Ella no respondió, pero ahora ya sabía lo que debía hacer, la respuesta le llegó como un regalo del cielo. Sólo tenía que seguir hablando, suave y sugestivamente. Las palabras fluyeron con facilidad, los tópicos y los clichés, las alabanzas a unas obras que jamás había visto y que no tenía motivo para creer que le gustasen; afirmaciones y promesas infundadas que, tal vez, no pudiese cumplir jamás. Durante todo ese tiempo no apartó sus ojos de ella, como un hipnotizador, asintiendo con la cabeza cuando ella lo hacía y cuando, por fin, en los temblorosos labios de la señora Kershaw se dibujó la huella de una sonrisa, él correspondió con otra.

– ¿Podría verlas? -se atrevió a decir-. ¿Querría usted enseñarme las obras de John Grace?

Archery contuvo la respiración mientras, con tortuosa lentitud, ella se subía encima de un taburete para alcanzar la última estantería. Los escritos de Grace estaban dentro de una gran caja de cartón de una tienda de ultramarinos, que anteriormente debió contener latas de melocotón. La cogió con una extraña reverencia, tan concentrada en su valioso tesoro que dejó caer al suelo las revistas apiladas encima.

Habría una docena de semanarios, pero la mirada de Archery se quedó clavada en una de las portadas, como si le hubiesen arrojado ácido a los ojos. Dejó de mirar la fotografía de aquel hermoso rostro, con el pálido cabello semioculto bajo un sombrero adornado con rosas de junio y esperó a que la señora Kershaw hablase, sus palabras le rescataron de su turbación y su tristeza.

– Supongo que fue Tess quien se lo dijo -susurró ella-. Era nuestro secreto. -Abrió la tapa de la caja para que él pudiese leer las palabras de la primera página del manuscrito: El rebaño. Oración en forma de drama, de John Grace-. Si usted me lo hubiese pedido antes se las habría enseñado. Tess me dijo que debía mostrárselas a cualquiera que se interesase por ellas y que… que pudiese comprenderlas.

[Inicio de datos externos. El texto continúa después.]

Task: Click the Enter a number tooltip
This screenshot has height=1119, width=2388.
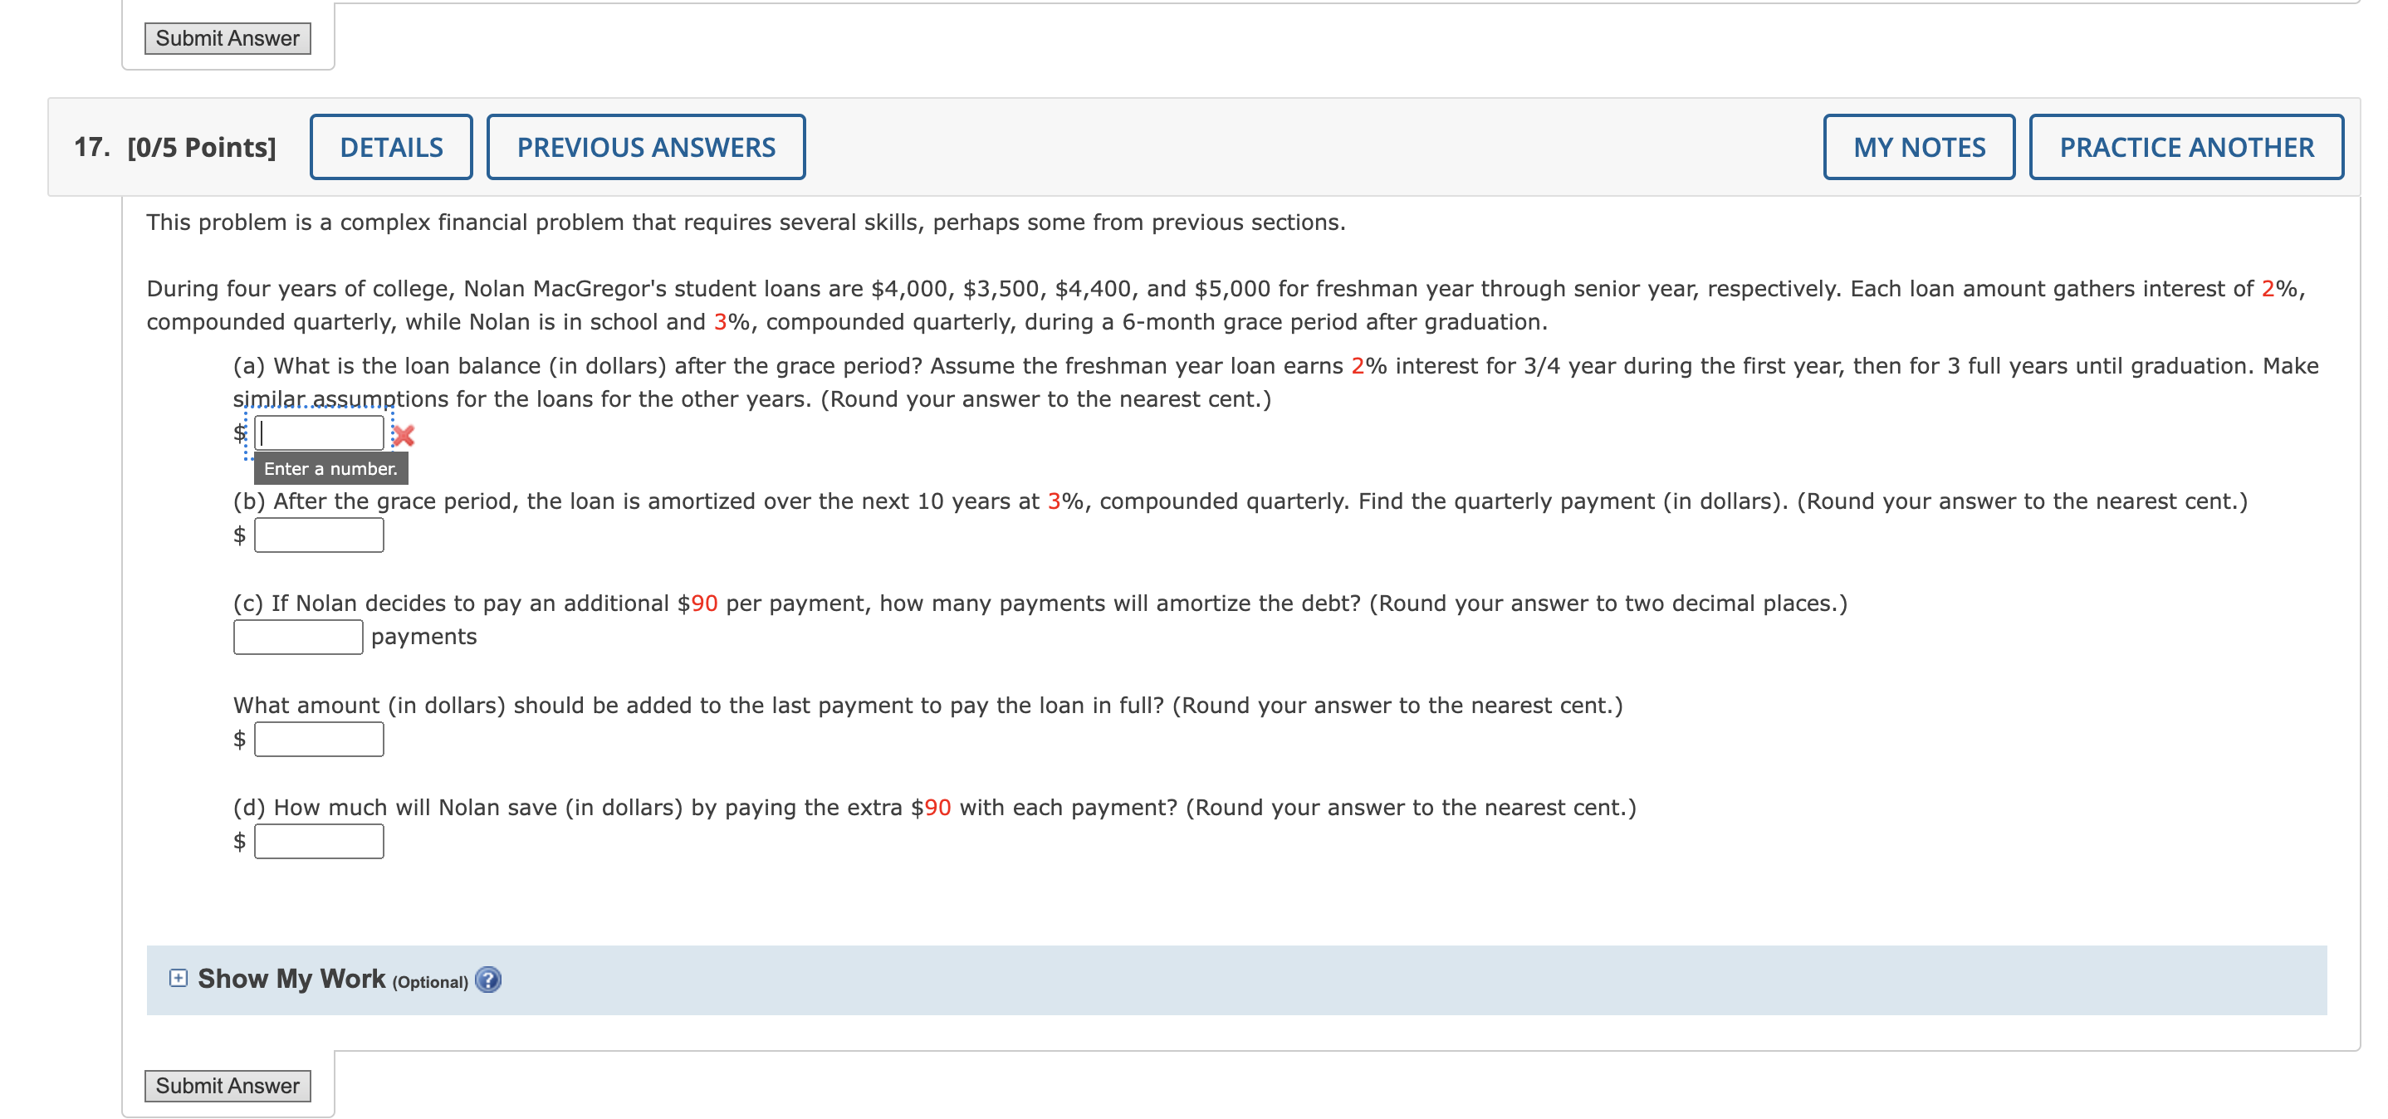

Cuando sus ojos volvieron a encontrarse él logró retener la mirada trémula de Irene Kershaw en la suya. Sabía que sus pensamientos se traslucían en su mirada, y ella debió leerlos, pues le tendió la caja y dijo:

– Aquí las tiene. Puede quedárselas. -Asustado y avergonzado, retiró las manos y retrocedió. De repente, entendió cuáles eran las intenciones de la señora Kershaw, le entregaba como pago la más valiosa de sus posesiones-. Pero no me haga preguntas. -Dejó salir un débil quejido-. ¡No me pregunte sobre él!

Archery se cubrió impulsivamente los ojos con las manos, la mirada de Irene Kershaw se le hacía insoportable.

– No tengo derecho a juzgarla -murmuró.

– Sí, sí… está bien. -Le tocó en el hombro con firmeza, como si hubiese recuperado las fuerzas-. Pero no me pregunte sobre él. Mi esposo me dijo que usted quería saberlo todo acerca de Painter, Bert Painter, mi primer marido. Le diré todo lo que recuerdo de él, cualquier cosa que quiera saber.

Su juez y su torturador… Era mejor una rápida puñalada certera que este atroz e interminable sufrimiento. Apretó los puños hasta sentir el dolor de su dedo herido y la miró por encima de las hojas amarillentas del poema.

– No quiero saber nada más de Painter -dijo-. No es él quien me interesa. Sólo me interesa el padre de Tess… -Ni sus sollozos ni la mano que apretaba su brazo desesperadamente pudieron detenerle-. Y desde anoche sé -prosiguió en voz baja -que Painter no pudo ser su padre.